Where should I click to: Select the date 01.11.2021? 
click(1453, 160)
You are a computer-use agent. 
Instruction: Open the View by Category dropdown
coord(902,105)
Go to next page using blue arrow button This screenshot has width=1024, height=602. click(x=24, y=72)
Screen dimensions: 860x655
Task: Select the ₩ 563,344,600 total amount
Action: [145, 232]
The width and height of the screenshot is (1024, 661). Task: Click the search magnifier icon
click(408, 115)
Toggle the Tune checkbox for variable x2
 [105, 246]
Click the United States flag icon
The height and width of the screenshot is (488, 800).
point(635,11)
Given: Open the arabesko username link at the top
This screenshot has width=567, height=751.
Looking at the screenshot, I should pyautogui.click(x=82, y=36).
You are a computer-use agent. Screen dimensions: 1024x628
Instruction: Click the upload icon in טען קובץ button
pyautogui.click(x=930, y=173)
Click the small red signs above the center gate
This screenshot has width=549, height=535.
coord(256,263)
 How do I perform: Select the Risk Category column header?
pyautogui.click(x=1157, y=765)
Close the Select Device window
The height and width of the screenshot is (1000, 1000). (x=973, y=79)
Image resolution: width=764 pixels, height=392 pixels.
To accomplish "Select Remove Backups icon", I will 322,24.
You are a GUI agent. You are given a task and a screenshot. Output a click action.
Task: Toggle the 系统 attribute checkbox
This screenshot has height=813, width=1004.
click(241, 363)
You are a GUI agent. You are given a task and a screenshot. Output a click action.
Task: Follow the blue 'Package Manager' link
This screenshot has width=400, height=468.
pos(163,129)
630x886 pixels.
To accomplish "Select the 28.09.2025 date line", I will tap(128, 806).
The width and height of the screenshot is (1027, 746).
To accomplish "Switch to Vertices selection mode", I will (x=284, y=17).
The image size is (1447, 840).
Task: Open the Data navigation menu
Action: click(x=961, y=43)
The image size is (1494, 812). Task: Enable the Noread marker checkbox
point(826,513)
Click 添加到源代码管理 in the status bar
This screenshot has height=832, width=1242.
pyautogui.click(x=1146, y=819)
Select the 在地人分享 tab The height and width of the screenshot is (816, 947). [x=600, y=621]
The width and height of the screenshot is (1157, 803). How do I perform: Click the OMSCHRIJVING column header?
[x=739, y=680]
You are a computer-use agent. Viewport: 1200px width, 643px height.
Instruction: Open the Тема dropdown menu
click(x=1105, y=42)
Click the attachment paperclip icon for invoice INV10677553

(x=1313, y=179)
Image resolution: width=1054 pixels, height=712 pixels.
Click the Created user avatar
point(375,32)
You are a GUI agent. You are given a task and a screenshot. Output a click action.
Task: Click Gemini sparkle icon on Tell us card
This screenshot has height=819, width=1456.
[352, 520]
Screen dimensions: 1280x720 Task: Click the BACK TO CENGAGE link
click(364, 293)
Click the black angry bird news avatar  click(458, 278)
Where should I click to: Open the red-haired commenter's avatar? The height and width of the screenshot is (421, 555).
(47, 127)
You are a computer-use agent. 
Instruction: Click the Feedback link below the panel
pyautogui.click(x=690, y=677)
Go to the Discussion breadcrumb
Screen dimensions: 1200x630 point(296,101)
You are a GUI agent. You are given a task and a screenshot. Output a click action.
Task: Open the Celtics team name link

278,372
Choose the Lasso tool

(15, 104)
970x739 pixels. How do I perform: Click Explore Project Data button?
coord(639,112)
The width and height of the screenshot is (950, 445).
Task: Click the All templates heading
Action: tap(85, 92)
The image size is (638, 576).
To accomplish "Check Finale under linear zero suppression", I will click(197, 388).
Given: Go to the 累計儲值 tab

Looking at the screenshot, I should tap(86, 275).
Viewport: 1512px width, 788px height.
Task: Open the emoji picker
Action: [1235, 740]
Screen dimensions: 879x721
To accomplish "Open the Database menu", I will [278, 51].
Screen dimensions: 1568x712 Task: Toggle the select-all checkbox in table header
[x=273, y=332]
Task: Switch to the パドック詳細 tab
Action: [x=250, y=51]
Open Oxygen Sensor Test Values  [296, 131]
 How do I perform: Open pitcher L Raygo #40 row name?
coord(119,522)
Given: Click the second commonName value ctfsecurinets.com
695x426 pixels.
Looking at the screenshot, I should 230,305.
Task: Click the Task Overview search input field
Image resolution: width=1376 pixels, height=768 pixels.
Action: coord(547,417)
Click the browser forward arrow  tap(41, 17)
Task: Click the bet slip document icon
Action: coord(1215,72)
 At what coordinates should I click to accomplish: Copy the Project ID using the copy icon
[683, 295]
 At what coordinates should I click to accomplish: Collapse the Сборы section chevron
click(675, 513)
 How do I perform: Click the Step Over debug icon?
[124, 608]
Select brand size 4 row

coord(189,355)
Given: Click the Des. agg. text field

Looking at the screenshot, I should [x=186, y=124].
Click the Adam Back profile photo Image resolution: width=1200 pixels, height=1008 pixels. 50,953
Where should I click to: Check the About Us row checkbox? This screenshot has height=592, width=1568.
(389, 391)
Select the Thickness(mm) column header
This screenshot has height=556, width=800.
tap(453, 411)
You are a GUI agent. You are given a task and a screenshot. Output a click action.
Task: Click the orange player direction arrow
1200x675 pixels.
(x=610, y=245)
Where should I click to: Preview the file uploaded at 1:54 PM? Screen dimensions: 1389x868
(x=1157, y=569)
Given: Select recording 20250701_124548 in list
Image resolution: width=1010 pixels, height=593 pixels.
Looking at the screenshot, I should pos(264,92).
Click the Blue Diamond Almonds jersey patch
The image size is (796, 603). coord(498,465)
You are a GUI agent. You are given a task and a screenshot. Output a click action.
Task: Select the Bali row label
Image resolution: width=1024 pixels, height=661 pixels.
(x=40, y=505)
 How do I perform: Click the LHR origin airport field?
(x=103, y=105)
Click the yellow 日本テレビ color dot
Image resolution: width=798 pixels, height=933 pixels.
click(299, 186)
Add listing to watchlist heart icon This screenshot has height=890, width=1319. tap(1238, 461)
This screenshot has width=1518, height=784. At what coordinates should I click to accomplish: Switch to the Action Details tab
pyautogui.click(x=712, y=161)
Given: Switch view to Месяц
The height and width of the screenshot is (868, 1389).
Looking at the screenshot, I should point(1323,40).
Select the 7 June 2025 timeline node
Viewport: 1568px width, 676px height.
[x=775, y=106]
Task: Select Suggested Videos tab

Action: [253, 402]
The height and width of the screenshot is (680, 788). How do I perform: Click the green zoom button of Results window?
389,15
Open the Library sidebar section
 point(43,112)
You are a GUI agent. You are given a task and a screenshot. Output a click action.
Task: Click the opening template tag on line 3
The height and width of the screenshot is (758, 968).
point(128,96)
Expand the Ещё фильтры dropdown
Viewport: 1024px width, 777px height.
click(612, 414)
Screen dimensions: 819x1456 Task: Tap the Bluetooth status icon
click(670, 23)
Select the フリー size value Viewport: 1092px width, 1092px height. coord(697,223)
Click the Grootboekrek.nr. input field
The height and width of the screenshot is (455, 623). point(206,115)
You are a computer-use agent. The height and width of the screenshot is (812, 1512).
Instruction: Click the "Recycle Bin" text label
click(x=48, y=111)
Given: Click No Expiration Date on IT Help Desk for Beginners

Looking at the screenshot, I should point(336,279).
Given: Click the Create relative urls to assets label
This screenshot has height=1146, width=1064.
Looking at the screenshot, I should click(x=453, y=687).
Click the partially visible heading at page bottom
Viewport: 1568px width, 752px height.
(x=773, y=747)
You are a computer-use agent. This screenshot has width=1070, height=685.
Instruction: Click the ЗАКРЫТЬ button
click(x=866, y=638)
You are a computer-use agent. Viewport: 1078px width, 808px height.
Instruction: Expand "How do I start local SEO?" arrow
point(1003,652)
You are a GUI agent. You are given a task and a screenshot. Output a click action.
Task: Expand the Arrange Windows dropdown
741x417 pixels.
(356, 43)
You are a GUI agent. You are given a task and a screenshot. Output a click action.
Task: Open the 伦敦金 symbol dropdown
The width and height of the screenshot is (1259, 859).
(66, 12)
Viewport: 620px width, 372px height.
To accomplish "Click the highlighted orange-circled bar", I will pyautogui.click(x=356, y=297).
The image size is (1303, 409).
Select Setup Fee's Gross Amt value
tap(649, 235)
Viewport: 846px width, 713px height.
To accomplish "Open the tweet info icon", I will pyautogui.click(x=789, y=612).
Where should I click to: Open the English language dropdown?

*WHAT IS NEEDED*
Pick each line holding "orange" out of the entries above and return it.

*SOLUTION*
Task: Click the orange player direction arrow
To accomplish "Click the highlighted orange-circled bar", I will pyautogui.click(x=356, y=297).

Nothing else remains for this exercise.